The DNSChanger trojan modified infected computers' DNS settings to point to attacker-controlled resolvers. These rogue resolvers served poisoned answers for advertising fraud and phishing. At its peak, DNSChanger infected over 4 million machines across 100+ countries. The FBI eventually seized the rogue DNS servers in Operation Ghost Click.

Common Resolver Vulnerabilities

Several configuration issues make resolvers more susceptible to poisoning:

# Test if a resolver validates DNSSEC
dig @your-resolver dnssec-failed.org A
# A validating resolver returns SERVFAIL
# A non-validating resolver returns an answer

Protecting Your Zones with DNScale

As an authoritative DNS provider, DNScale helps protect your domains against cache poisoning in several ways:

• DNSSEC signing — sign your zones so that validating resolvers can verify your records are authentic and reject forged responses
• Short, sensible TTLs — configurable TTL values so poisoned entries expire quickly
• Anycast distribution — responses come from the nearest anycast node, reducing the window for an attacker to race a forged response
• NSEC/NSEC3 records — authenticated denial of existence prevents attackers from poisoning negative responses

If you manage DNS for critical infrastructure, enabling DNSSEC on your zones is the single most effective step you can take against cache poisoning. See our DNS security best practices guide for a complete checklist.

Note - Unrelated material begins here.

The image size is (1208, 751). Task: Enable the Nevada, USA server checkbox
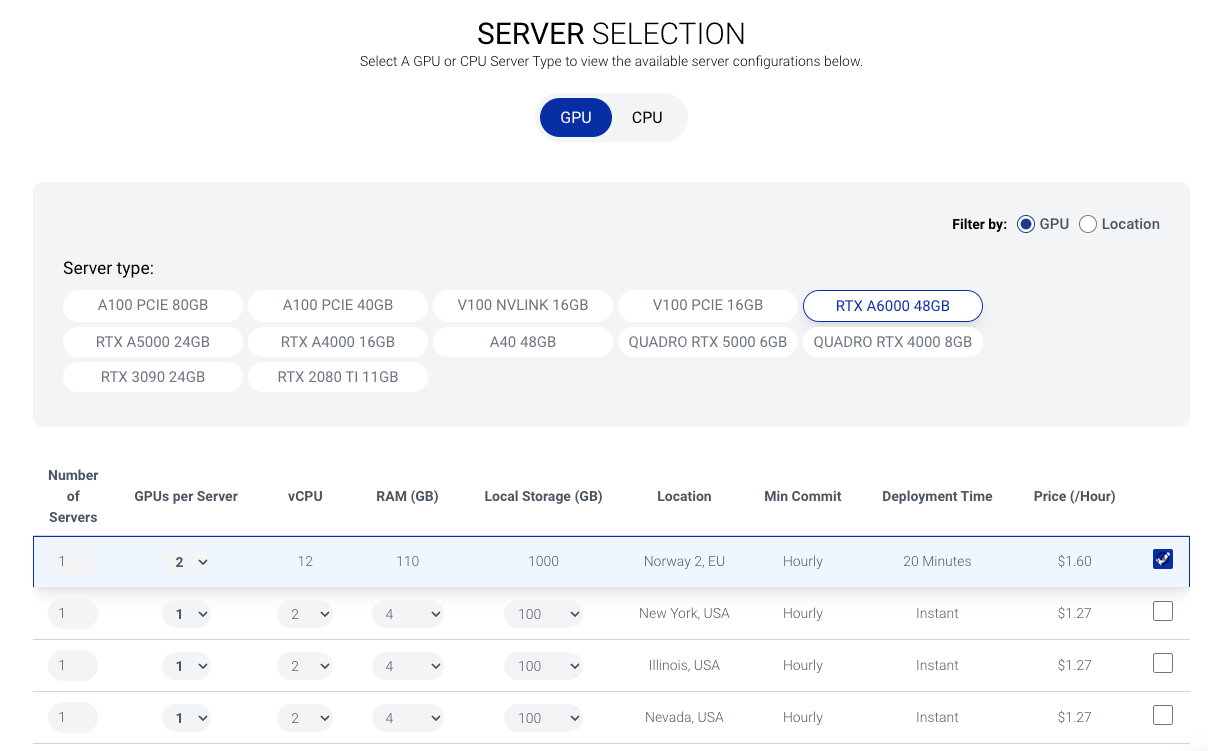[x=1162, y=715]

Best Practices for Resolver Operators

If you operate a recursive resolver (even a local forwarding resolver), follow these hardening steps:

1. Enable DNSSEC validation — this is the most important single step
2. Verify source port randomization is active
3. Restrict recursion to authorized clients only — do not run an open resolver
4. Enable 0x20 encoding if your software supports it (Unbound does by default)
5. Keep software updated — resolver bugs have been exploited for poisoning
6. Monitor for anomalies — unexpected spikes in NXDOMAIN or SERVFAIL responses can indicate a poisoning attempt
7. Consider DNS over TLS for forwarding — encrypting the link between your forwarder and upstream resolver prevents on-path attackers from injecting responses

Related Topics

• What Is DNS — how DNS resolution works end to end
• DNS Record Types — the record types targeted by poisoning attacks
• DNSSEC and DNS Security — the definitive defense against cache poisoning
• DNSSEC vs DNS over HTTPS — understanding data integrity vs transport encryption
• DNS Attacks and Threats — the full landscape of DNS-based attacks
• What Is a DDoS Attack — another major DNS threat vector
• DNS NS Records — how delegation works and why authority records matter in poisoning
• DNS A Records — the primary record type targeted by poisoning
• DNS Security Best Practices — a complete security hardening guide

Conclusion

DNS cache poisoning exploits the trust that resolvers place in unsigned DNS responses. The classic attack was difficult but possible; the Kaminsky variant made it trivially exploitable. Modern defenses — source port randomization, 0x20 encoding, and most importantly DNSSEC — have made poisoning far more difficult, but only DNSSEC provides a cryptographic guarantee that the answer is authentic. If you manage DNS zones, sign them with DNSSEC. If you operate resolvers, enable DNSSEC validation. These two steps together close the door on cache poisoning for good.